Among the narrowly defined exceptions to the warrant requirement is an investigatory stop. See Terry v. Ohio, 392 U.S. 1, 27-28 (1968). An investigatory stop is deemed less intrusive than an arrest. See id. InPulley, our supreme court ruled that "the reasonableness of seizures less intrusive than a full-scale arrest is judged by weighing the gravity of the public concern, the degree to which the seizure advances that concern, and the severity of the intrusion into individual privacy." 863 S.W.2d at 30.
The defendants argue that the testimony of Officer Shepherd was not credible. They submit that it is highly unlikely that the officer, while traveling 45 miles an hour, could smell burning marijuana under these circumstances. The defendants point out that Officer Shepherd acknowledged that he intended to stop their vehicle regardless of any stop sign violation. The defendants, who claimed they were on their way to meet police regarding the defendant Macon's disabled vehicle, argue that "it is against all logic" for them to have been smoking marijuana at that time. In summary, the defendants argue that the evidence preponderates against the trial court's findings of fact.

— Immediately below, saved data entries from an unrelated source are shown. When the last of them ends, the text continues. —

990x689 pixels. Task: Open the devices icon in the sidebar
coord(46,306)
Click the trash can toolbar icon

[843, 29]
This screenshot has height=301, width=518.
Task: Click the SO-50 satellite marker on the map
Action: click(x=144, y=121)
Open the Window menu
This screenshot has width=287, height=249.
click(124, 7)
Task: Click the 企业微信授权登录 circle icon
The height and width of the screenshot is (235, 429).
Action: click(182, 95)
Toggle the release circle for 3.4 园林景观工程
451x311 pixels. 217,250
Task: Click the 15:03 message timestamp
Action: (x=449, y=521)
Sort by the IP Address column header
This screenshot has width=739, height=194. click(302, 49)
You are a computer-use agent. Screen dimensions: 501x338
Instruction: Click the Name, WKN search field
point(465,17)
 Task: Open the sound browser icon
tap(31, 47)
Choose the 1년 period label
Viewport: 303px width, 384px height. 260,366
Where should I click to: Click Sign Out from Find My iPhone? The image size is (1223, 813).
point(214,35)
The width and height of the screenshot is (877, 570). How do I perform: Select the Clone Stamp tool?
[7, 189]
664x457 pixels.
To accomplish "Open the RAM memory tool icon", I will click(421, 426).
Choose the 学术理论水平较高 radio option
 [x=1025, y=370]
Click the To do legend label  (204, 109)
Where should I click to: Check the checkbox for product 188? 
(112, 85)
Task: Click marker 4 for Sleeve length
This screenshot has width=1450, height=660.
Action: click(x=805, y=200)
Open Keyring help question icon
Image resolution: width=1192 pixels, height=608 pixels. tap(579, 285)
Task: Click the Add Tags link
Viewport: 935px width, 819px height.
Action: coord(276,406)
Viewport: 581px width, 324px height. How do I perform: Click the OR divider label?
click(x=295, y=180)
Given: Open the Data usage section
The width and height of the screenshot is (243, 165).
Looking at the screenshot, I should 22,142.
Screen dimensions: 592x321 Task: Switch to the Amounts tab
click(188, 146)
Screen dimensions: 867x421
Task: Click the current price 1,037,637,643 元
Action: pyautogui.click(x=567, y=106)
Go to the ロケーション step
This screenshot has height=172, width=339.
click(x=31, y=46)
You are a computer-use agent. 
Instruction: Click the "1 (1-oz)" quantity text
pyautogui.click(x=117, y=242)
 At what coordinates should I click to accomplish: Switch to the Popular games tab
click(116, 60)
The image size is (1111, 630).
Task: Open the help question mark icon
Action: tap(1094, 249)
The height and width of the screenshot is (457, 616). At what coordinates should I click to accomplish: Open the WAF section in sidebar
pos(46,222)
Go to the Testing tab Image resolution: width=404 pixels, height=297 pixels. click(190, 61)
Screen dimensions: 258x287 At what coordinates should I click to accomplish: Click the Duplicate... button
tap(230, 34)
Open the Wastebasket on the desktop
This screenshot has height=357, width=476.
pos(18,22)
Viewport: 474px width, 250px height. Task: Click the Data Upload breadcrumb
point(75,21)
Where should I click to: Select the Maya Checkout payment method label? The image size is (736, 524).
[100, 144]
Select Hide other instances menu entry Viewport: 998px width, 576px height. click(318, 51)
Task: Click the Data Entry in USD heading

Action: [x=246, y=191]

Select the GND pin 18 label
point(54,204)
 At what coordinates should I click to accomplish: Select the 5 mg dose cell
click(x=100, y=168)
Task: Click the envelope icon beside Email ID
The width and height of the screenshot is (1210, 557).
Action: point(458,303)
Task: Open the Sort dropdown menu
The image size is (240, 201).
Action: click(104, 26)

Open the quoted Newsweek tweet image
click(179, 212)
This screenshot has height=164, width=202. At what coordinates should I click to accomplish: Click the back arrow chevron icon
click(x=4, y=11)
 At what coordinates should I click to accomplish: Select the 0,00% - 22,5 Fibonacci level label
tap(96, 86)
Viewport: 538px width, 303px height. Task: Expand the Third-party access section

In Whren v. United States, the United States Supreme Court ruled that if an officer has probable cause to believe a violation of the traffic code has occurred, any seizure will be upheld even if it is a complete pretext for the officer's subjective motivations in making the stop. 517 U.S. 806, 813-17 (1996); see also State v. Vineyard, 958 S.W.2d 730, 734-35 (Tenn. 1997). In Vineyard, our supreme court cited Whren with approval, rejecting the proposition "that the constitutional reasonableness of the traffic stops depends on the actual motivations of the individual officers involved." Vineyard, 958 S.W.2d at 734-35 (citingWhren, 517 U.S. at 810). Our supreme court observed that "there are no linguistic differences which, in this context, justify distinct interpretations of the state and federal constitutional provisions." Id. at 736. The court concluded that the subjective motivation of the police officer was irrelevant when there was a basis for a traffic stop under Article I, Section 7 of the Tennessee Constitution.
Although the defendant makes a persuasive argument in this case that the evidence preponderates against the trial court's conclusion that Officer Shepherd smelled marijuana while driving "a safe distance" behind another vehicle traveling 45 miles per hour, the evidence does establish that the defendant Woods failed to properly stop at a stop sign. Subjective motivation is not the focus of the inquiry. A violation of the traffic law is a sufficient basis to warrant the stop. In our view, the trial court properly determined that the ensuing search was warranted by the officer's observations of the defendants as he approached their vehicle.
Accordingly, the judgments are affirmed.